PROVIDED ENTRIES:
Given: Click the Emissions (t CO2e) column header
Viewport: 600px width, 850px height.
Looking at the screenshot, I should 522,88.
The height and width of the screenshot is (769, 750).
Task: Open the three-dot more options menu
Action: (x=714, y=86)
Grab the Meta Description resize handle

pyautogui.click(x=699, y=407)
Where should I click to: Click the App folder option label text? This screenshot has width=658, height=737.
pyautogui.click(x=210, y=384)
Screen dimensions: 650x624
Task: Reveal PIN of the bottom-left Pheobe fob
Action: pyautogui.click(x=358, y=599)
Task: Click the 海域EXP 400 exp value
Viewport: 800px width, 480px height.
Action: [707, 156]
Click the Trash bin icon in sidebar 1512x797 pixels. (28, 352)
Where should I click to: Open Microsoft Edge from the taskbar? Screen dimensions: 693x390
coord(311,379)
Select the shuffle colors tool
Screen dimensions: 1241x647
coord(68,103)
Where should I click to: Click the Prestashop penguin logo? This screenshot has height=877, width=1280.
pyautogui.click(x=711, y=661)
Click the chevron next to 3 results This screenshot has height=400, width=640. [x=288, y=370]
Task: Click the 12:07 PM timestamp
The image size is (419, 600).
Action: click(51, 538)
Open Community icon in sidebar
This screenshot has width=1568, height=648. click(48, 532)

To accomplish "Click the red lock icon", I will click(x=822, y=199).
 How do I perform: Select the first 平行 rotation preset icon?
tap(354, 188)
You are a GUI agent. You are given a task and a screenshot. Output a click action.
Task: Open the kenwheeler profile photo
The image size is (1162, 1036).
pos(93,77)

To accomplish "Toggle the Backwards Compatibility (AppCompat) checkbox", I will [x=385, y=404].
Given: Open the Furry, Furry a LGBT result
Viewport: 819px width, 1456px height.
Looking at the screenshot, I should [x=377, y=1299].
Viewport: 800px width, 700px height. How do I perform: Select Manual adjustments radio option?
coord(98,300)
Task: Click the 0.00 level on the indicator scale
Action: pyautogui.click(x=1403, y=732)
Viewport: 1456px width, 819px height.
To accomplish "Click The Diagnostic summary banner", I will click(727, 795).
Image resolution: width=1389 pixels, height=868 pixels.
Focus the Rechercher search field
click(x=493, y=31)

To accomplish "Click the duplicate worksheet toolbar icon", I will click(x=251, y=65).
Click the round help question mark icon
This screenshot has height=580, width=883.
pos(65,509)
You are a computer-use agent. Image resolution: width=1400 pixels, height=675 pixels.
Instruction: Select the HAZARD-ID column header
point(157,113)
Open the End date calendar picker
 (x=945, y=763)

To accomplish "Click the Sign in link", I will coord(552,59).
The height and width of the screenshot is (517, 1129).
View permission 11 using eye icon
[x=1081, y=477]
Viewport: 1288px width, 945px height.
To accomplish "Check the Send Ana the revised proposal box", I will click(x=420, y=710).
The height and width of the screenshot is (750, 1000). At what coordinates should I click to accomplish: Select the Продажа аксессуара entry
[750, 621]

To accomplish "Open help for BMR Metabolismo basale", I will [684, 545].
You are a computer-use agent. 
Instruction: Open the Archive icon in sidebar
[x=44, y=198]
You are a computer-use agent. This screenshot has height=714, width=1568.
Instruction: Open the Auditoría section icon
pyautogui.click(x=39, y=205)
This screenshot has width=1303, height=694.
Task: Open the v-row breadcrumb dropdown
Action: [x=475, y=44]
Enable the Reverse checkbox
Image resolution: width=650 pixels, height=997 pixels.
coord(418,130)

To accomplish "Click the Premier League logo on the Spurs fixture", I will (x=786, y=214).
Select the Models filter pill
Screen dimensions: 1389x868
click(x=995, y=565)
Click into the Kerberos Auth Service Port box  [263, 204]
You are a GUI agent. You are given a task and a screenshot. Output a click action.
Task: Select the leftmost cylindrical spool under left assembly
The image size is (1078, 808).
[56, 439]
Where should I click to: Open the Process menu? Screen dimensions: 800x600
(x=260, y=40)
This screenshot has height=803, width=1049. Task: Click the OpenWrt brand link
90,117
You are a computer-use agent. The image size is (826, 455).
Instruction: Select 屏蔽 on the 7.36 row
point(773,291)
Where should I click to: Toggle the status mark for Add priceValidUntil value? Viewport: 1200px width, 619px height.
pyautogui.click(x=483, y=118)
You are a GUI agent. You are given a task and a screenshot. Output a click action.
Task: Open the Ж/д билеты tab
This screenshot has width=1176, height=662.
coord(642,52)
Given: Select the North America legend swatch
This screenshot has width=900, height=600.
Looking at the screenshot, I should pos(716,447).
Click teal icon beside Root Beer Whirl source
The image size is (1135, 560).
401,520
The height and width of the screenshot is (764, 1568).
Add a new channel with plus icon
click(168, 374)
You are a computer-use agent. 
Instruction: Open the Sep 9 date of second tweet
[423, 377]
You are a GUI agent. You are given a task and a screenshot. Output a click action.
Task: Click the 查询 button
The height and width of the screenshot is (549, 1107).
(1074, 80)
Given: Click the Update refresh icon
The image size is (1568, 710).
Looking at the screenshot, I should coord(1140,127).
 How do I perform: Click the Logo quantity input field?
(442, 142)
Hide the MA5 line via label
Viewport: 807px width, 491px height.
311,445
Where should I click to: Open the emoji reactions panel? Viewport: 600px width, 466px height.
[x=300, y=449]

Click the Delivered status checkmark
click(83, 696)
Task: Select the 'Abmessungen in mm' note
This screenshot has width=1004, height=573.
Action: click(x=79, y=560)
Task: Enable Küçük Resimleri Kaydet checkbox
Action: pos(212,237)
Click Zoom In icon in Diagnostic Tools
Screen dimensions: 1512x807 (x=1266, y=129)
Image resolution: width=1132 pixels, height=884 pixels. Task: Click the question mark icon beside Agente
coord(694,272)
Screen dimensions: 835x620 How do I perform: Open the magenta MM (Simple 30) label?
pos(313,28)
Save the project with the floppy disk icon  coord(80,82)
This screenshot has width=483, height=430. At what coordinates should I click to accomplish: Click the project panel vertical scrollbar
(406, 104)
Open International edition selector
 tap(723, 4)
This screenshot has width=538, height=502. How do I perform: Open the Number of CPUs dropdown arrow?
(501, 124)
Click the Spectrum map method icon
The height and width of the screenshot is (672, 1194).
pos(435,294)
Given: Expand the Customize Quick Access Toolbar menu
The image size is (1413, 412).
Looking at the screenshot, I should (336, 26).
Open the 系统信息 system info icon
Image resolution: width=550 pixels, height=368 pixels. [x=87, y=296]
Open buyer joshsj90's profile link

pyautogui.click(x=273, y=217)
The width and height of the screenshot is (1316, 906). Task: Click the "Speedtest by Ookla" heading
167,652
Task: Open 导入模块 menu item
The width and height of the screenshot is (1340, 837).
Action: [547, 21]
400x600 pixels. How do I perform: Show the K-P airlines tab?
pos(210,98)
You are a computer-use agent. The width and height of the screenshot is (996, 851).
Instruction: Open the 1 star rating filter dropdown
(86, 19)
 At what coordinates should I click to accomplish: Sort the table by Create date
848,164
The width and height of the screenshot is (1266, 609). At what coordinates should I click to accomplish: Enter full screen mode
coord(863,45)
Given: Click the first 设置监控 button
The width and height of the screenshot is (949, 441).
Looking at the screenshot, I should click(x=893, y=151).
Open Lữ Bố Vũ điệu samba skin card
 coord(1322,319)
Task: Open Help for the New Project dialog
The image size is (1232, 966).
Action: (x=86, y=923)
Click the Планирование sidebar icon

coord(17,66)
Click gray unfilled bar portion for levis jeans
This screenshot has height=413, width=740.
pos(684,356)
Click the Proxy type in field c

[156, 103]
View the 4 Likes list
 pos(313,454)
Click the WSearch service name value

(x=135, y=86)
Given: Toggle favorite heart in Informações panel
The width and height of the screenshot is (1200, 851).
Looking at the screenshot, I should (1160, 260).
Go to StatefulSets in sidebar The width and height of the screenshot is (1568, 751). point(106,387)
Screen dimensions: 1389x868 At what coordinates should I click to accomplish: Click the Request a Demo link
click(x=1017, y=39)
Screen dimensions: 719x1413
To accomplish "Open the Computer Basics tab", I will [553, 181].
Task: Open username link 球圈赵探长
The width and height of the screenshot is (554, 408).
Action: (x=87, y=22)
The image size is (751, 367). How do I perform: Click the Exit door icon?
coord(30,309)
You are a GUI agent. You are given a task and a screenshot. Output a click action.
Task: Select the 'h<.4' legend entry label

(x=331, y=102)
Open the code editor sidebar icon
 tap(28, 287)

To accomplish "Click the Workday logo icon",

PROBLEM STATEMENT: Look above for the line with "Instruction: Open the 1" and the line with "Task: Open Help for the New Project dialog". Retype those two lines and every line between them exactly, adding nothing.

WRITTEN RESPONSE:
Instruction: Open the 1 star rating filter dropdown
(86, 19)
 At what coordinates should I click to accomplish: Sort the table by Create date
848,164
The width and height of the screenshot is (1266, 609). At what coordinates should I click to accomplish: Enter full screen mode
coord(863,45)
Given: Click the first 设置监控 button
The width and height of the screenshot is (949, 441).
Looking at the screenshot, I should click(x=893, y=151).
Open Lữ Bố Vũ điệu samba skin card
 coord(1322,319)
Task: Open Help for the New Project dialog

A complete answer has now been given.